→ THE TASK
Using the data below, gather each line that includes the word "input".

- - -

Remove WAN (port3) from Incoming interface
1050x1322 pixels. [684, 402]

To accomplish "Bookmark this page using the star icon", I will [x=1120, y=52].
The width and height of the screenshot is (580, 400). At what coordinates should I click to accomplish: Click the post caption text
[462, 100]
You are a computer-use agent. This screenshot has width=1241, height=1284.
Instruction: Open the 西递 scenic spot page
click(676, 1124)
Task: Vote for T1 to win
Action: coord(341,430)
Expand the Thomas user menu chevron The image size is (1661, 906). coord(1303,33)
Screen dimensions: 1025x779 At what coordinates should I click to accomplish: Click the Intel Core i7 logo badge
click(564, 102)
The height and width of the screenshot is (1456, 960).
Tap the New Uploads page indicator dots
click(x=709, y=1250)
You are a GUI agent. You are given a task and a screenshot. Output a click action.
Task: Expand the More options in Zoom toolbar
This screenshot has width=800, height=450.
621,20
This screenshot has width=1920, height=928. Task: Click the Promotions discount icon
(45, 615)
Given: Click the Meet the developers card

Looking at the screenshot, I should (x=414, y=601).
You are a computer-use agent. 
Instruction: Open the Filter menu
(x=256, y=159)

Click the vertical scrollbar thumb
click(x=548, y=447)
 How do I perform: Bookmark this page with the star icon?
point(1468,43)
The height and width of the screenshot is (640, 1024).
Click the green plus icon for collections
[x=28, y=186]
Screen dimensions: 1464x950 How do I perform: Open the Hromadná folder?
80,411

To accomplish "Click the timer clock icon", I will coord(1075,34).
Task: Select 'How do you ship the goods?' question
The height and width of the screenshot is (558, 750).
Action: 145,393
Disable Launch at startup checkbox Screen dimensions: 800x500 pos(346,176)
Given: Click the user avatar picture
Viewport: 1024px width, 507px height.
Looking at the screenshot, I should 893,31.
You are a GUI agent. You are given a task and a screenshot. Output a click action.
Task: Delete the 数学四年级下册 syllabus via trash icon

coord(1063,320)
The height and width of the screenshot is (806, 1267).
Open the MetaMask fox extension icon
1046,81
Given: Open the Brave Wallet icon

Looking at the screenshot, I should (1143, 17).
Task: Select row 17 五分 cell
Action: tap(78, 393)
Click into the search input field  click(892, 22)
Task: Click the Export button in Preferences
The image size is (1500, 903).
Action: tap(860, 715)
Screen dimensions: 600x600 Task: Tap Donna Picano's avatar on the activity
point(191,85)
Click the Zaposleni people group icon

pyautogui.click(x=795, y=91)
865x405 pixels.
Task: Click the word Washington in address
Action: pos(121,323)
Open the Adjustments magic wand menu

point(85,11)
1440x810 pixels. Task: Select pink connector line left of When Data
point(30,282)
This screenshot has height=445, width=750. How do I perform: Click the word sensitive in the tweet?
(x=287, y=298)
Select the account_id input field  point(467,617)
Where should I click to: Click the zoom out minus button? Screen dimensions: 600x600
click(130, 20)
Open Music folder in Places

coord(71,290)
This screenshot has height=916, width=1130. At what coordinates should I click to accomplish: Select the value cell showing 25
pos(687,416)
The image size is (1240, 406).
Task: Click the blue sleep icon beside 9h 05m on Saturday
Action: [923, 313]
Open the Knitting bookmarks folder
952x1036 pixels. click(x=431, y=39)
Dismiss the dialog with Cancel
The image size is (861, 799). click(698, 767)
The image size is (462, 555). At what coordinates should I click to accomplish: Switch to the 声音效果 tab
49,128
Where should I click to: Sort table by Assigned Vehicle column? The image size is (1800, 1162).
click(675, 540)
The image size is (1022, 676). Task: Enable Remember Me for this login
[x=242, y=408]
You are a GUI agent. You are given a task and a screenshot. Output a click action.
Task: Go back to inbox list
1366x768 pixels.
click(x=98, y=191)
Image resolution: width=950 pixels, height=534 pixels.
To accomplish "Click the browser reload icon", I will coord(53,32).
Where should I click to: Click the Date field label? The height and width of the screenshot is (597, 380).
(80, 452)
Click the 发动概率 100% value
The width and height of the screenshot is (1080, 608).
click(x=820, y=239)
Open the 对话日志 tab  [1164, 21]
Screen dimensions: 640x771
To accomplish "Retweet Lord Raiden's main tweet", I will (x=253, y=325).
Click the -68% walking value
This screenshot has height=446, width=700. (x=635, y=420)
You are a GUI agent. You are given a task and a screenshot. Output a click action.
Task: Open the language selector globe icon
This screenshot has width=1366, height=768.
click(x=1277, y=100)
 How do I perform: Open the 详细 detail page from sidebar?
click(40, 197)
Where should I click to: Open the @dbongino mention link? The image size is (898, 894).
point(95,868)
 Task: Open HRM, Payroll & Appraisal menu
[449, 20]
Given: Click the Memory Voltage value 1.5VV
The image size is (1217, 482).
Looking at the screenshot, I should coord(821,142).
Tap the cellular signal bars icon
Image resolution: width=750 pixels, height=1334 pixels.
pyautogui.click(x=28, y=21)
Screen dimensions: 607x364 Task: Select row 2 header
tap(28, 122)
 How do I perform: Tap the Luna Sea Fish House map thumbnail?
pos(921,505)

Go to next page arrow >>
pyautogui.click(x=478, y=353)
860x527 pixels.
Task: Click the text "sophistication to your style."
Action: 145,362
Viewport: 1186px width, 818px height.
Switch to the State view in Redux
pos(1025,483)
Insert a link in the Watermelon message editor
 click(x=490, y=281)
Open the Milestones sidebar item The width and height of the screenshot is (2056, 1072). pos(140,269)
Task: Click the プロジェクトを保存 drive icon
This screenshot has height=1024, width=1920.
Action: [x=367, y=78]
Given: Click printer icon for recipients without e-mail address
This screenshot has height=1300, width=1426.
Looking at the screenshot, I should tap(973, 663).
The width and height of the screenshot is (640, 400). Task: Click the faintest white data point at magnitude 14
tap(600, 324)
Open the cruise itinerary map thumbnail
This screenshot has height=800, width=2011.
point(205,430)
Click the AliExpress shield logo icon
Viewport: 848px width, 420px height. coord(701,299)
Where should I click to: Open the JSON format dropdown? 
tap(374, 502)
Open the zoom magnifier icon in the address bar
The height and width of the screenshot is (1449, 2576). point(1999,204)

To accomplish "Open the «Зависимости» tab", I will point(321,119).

- - -

→ COMPLETED TASK
Click into the search input field  click(892, 22)
Select the account_id input field  point(467,617)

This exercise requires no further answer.